Metin Üzerine Sorular
1. Yönetimde yumuşaklık yazısına göre aşağıdaki soruları cevaplayın.
(a) İdare edenle idare edilen arasındaki anlaşmazlık neyden kaynaklanmaktadır?
(b) Yazar, idare edenle edilen arasındaki hangi konu hakkında hatırlatmada bulunmak istiyor?
(c) Ayetin yorumu kime aittir?
2. Yönetimde yumuşaklık üzerine yazıyı son cümlesinin ardından sürdürün.

Okuma Parçası
● ● ● ● ● ● ●

YÖNETİMDE YUMUŞAKLIK
          Ahmet BELADA


İnsanlık tarihi boyunca idare eden ve idare edilen hep ola gelmiştir. Gene insanlık tarihi boyunca da bu iki kesim arasında sürekli anlaşmazlık meydana gelmiştir. Bu anlaşmazlık kimi idareciler döneminde az, kiminde çok olmuştur ama bir şekilde olmuştur. Bu durum yaratılmışların farklılığından kaynaklanmaktadır.
Bunun nedenleri hakkında söylenebilecek çok şeyin olduğunu bilmekle beraber, sadece ilişkiler açısından idare edenle, edilen arasındaki YUMUŞAKLIK konusu hakkında bir iki hatırlatmada bulunmak istiyorum.

Cenab-ı Hak: “Sen kötülüğü en güzel bir tutumla sav. Onların yakıştırdıkları şeyleri biz çok iyi biliriz.” Bu ayetin yorumuyla ilgili Fahri Razî: “Kâfirlerin gösterdikleri yalan, vuruşma ve eziyetlerine tahammül et, en güzel yollarla İslam dinini onlara açıkla ve güzel sözlerle hitap et!”

● ● ● ● ● ● ●

Çalışma Malzemesi
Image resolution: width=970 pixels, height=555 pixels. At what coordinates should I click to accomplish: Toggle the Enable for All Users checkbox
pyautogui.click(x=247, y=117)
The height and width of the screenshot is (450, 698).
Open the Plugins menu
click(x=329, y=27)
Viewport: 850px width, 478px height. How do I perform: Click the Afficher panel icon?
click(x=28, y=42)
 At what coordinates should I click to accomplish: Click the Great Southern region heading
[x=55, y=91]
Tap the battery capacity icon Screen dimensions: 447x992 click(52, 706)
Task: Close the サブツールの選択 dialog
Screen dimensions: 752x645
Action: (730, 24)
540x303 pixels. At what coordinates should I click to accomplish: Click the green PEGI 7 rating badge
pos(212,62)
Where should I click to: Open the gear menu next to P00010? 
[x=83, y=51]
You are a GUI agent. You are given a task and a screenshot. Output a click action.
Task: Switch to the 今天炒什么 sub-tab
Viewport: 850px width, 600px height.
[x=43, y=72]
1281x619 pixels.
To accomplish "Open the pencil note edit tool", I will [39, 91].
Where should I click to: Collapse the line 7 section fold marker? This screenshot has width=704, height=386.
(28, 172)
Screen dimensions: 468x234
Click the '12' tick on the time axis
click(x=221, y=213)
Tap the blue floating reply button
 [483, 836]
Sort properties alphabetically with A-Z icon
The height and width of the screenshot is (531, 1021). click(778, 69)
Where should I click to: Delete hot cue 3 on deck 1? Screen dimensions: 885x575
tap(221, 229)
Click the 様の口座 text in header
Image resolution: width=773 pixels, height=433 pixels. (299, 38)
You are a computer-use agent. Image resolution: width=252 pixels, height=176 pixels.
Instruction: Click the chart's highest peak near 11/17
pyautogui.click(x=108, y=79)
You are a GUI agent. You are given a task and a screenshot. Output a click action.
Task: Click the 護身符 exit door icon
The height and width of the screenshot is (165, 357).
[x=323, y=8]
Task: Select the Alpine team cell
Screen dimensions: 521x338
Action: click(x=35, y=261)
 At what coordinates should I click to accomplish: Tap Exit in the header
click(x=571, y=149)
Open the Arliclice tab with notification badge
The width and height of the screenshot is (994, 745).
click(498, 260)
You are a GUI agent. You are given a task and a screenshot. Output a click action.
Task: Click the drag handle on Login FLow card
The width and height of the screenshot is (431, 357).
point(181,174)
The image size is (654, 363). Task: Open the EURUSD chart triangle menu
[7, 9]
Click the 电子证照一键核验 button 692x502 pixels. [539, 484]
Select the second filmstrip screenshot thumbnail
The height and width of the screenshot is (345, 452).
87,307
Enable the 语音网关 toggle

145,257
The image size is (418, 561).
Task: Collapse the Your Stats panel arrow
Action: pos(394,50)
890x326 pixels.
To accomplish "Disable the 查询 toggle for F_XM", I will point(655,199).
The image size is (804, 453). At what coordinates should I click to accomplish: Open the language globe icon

● ● ● ● ● ● ●

Görevlerin Cevapları
1.
(a) Yaratılmışların farklılığından.
(b) Yalnızca ilişkiler açısından, aralarındaki yumuşaklık konusu hakkında.
(c) Fahri Razî'ye.

2.
Tatlı dilin yılanı deliğinden çıkarttığını düşünecek olursak, yumuşak sözün ne kadar önemli olduğunu anlamış oluruz.
Sert davranış ve şiddet ile dost, düşman olur.

Tıpkı normal yiyince şifa ve gıda olacağı halde aşırılığa kaçıp çok yiyince hastalığa sebep olan yiyecek gibi…
İdareci yumuşak davranırsa, idare edilenin kin ve öfkesi gider. Buna mukabil itaati artar.
Şiddet gösterildikçe vatandaş da içlerindeki kötü duygularını açığa vurur. İsyana kalkışırlar. Sertlik ve şiddeti bahane ederek başkaldırmaya cesaret ederler. Bu takdirde başkaldırma bir çığ gibi büyür de, galip gelirse, birçok canlar yok olur, ocaklar söner. Devletin düzen ve intizamı zarar görür. Eğer devlet başkanı galip gelir de kuvvetleri ile onları durdurursa bu durum da devletin başkanı için hiç de övünülecek bir şey olmaz.
Zira önemli olan, vatandaşlarla devlet erkânı arasında iyi ilişkiler kurup geliştirmek ve böylece habis (kötü) ruhlu insanların içlerindeki pis duygularını isyan olarak dışa vurmalarına imkân vermemektir.

 BİR HATIRA
Adaletiyle ünlü eski İran devlet başkanı Nuşirevan ile bir düşünür arasında şöyle bir konuşma geçer:
- Devlet başkanı ne ile aziz ve değerli olur?
*Halkın devlet başkanına saygı ve itaati ile
- İtaat ve saygıya sebep nedir? Halk ne zaman itaat eder?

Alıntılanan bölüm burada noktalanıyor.